Then they have that black presenter who they roll out to talk about black things, and the female one to talk about lady-stuff, Asif Manvi to talk about brown-people, and that big fat white psycopath to represent the avergae American joe... it irritates me to be honest. That unfunny English tosser could only find success in the states, this much is obvious.

Sorry for the lazy post, really can't be arsed tbh.


----------



## DexterTCN (Sep 5, 2008)

You're wrong on so many levels we have to create new levels for you.
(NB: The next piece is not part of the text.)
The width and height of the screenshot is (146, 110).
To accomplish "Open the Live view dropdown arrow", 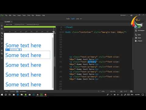I will 81,19.
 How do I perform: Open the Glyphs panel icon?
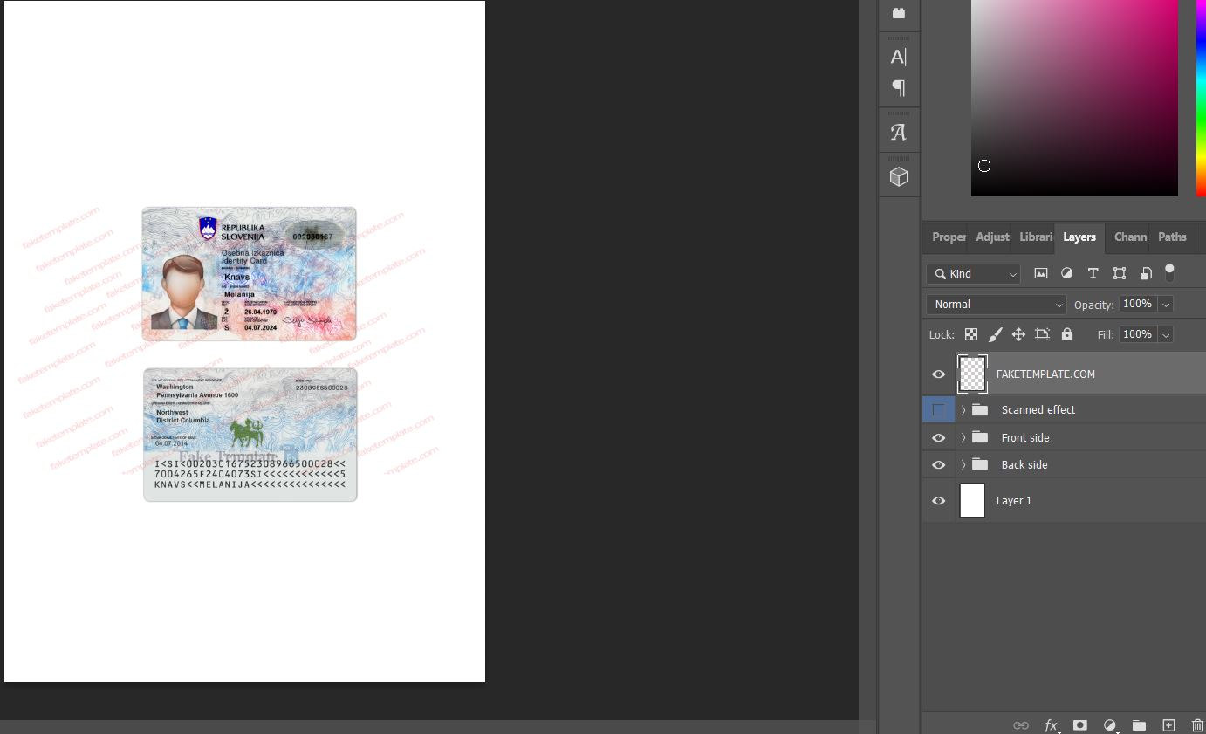(x=898, y=133)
Down the stairs to the right, please.


----------



## camouflage (Sep 5, 2008)

Don't get me wrong, Stewart is funny, and some of the skits they doare funny, like pointing out the hypocracy of those rightwing commentators yesterday, but I don't _really_ rate the shows opinions all that much. It's easy to point out the hypocracy and foolishness of rightwing politicians and commentators but the basic understanding is still in the neibourhood of for instance "America set out to liberate the Iraqis, they just did it wrong". For that, I don't consider the show all that clever. 

Funny clownery though.

Would also be interesting if the American right had something similar. Again, just for shits'n'giggles.


----------



## Silva (Sep 5, 2008)

foreigner said:


> Would also be interesting if the American right had something similar. Again, just for shits'n'giggles.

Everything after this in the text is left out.